The impact of a single genotype resistance in high-income countries is minimal as there is a wide range of ART available. However, such resistance could be highly problematic in low- and middle-income countries where the available drug regimens are limited. When PrEP is used in a real-world setting, with less frequent testing and potentially poorer adherence, further resistance may be seen. It is vital that as countries license PrEP, they also initiate effective resistance surveillance systems to monitor resistance trends and inform future practice.

Side effects/toxicity

In both the TDF and TDF-FTC groups, the most commonly reported adverse events were gastrointestinal symptoms: nausea, vomiting, diarrhoea and abdominal pain [6,8]. Changes in renal function were also observed in some studies, but they tended to be mild and occurred in few cases [12,13]. Significant differences in renal function between intervention and control groups were only observed in the FEM PrEP and VOICE studies [11,12].

In keeping with their use as HIV treatment, both TDF and TDF-FTC appear safe for use as PrEP, although long-term data are lacking. Conversely, the low adherence seen in some studies may lead to an underestimation of the true prevalence of adverse effects. Full assessment of side effects and toxicity remains incomplete and long-term follow-up data are needed.

Cost-effectiveness

In the context of ageing populations and limited resources, health systems are under significant financial pressure. As a result, the potential cost of PrEP as an HIV prevention strategy remains a controversial issue.

Despite the cost, PrEP has the potential to be a cost-effective addition to existing HIV prevention strategies when used in the right setting, and targeted at high-risk populations [25]. It is also important to note that PrEP is unlikely to be taken life-long; instead it may be accessed during seasons of risk, including use of PrEP as a bridge to ART [9].

Adherence is key to achieving efficacy, and therefore also key to cost-effectiveness. Development of interventions to support adherence will benefit patients in terms of outcomes, health services in terms of cost, and public health in terms of onward transmission of HIV.

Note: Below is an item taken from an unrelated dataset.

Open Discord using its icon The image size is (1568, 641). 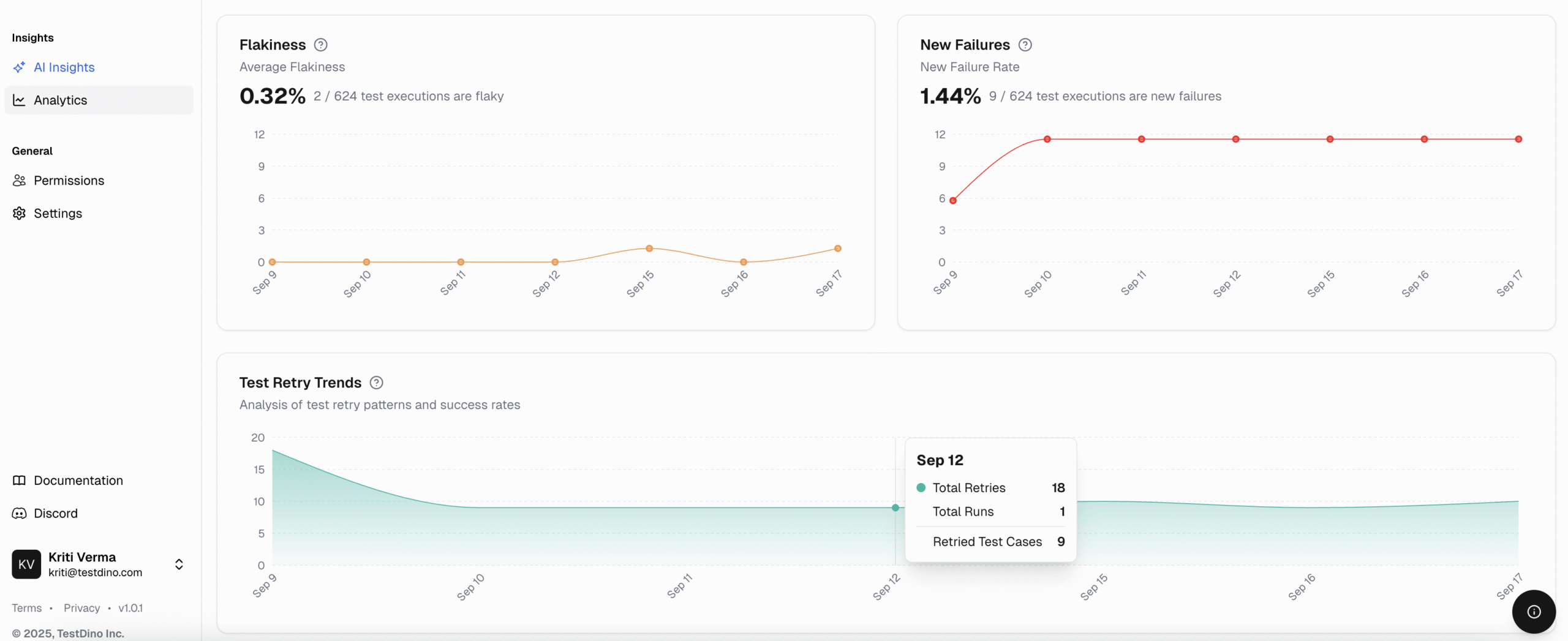[19, 513]
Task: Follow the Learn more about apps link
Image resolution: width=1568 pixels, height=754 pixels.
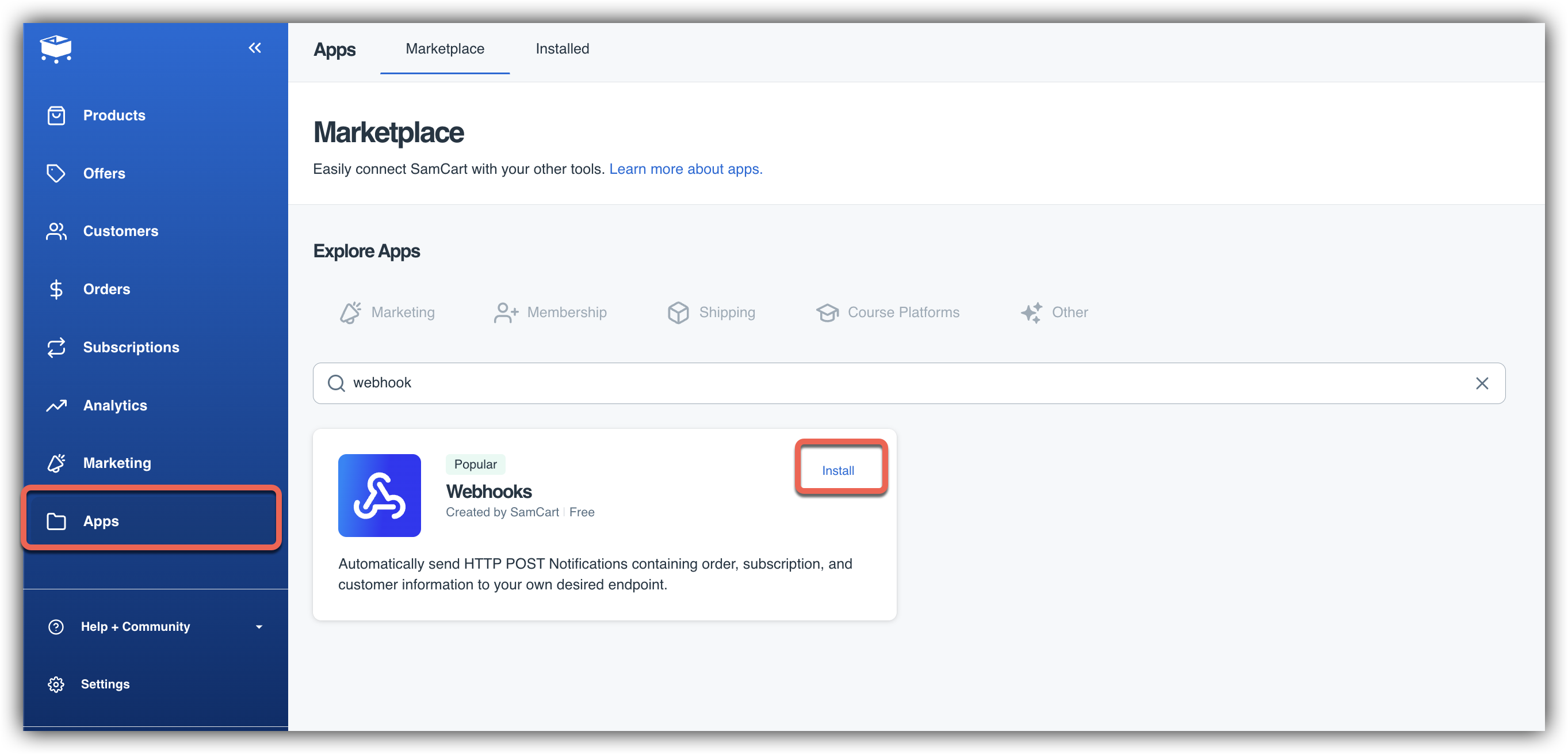Action: (686, 169)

In spite of increasing evidence for the effectiveness of PrEP and models showing cost-effectiveness, this does not always relate to affordability. The main limiting factor in terms of affordability remains the price of the drugs [26,27], which will reduce as these drugs come off patent in the coming years.

Health systems

In the UK, there is a well-established sexual health service, which is an ideal setting for delivering PrEP. However, this is not replicated in health systems in other countries. For example, women in the US may receive sexual health services from gynaecologists, and infection disease practitioners often treat people only when they are HIV positive, so HIV-negative MSM and TGW may fall between services. There is no clear pathway for PrEP within the US health system which may lead to fragmented service provision and which can already be observed in the wide range of specialties that have been prescribing PrEP in the US since approval [18].

Conclusion

In this new and emerging area of research, long-term data are lacking. PrEP remains controversial to some and has yet to be licensed in the UK. There remain some issues that need to be resolved, including cost-effectiveness, resistance and potential toxicity. However, evidence on the efficacy of PrEP is compelling.

The bottom line in HIV prevention is knowing your HIV status; wide access to testing needs to be available for all. Regular testing and counselling must be provided alongside PrEP in order to ensure that it is effective. If this is achieved, and PrEP is delivered in conjunction with other HIV prevention strategies, then PrEP has the potential to make a real impact on the HIV epidemic.

Conflicts of interest

EP and EY declared no conflicts of interest.